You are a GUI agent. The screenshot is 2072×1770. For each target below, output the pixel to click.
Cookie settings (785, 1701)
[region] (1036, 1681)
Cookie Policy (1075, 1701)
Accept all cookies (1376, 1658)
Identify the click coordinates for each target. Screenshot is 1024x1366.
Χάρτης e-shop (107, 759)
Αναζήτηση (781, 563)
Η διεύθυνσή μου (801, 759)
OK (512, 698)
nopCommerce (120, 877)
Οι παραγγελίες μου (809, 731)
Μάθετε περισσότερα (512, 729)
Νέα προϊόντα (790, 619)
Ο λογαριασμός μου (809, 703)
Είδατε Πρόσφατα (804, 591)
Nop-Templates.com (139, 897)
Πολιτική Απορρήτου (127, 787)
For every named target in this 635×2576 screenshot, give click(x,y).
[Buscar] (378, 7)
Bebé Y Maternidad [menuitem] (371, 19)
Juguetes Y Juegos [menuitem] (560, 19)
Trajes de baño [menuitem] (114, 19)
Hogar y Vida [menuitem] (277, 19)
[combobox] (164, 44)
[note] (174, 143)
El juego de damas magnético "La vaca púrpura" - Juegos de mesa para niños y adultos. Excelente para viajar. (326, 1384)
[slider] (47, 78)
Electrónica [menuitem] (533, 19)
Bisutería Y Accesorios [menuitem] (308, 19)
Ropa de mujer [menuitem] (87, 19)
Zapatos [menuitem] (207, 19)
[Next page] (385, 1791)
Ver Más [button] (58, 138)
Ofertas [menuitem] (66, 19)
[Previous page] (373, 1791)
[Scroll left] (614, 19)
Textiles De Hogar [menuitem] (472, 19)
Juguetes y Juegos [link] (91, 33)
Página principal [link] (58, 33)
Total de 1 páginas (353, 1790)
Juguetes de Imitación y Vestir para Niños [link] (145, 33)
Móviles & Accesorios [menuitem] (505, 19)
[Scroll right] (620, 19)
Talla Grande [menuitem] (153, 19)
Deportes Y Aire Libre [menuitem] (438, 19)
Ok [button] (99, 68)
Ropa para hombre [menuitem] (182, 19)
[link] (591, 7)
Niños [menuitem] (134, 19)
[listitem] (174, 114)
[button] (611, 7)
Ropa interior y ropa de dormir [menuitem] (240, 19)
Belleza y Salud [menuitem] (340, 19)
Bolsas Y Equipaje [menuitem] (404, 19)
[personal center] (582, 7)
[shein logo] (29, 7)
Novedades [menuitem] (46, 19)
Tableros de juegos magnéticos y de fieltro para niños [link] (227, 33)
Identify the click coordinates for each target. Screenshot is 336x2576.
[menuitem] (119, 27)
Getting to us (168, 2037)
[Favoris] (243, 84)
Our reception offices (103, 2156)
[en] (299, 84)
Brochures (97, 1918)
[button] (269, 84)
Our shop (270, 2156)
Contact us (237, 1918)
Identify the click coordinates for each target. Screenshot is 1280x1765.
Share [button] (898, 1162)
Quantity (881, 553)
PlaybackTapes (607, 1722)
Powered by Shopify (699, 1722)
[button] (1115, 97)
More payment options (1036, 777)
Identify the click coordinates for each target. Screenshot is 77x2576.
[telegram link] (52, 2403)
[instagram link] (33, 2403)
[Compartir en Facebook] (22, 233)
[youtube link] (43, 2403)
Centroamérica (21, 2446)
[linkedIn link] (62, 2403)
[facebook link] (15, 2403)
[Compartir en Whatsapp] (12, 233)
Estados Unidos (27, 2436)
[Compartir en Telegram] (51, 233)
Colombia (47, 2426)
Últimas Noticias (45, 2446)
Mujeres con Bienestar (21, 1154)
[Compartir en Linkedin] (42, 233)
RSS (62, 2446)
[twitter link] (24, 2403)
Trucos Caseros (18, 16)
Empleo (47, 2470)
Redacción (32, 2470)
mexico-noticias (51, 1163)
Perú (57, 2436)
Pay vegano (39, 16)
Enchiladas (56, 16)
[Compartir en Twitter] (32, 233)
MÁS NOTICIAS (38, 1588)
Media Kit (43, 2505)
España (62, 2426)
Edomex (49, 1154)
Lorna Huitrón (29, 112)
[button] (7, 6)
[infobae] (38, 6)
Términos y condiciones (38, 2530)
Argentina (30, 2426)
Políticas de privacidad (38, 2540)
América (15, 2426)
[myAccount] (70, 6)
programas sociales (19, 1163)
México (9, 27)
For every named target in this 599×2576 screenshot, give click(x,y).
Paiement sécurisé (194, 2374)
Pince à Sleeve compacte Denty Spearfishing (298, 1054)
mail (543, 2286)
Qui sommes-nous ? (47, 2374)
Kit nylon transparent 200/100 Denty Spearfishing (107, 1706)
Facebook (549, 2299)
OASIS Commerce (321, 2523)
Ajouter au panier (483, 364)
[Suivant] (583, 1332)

Activity:
Copy out, in full, each line above that has the word "Accesorios" in it.

Task result:
Bisutería Y Accesorios [menuitem] (308, 19)
Móviles & Accesorios [menuitem] (505, 19)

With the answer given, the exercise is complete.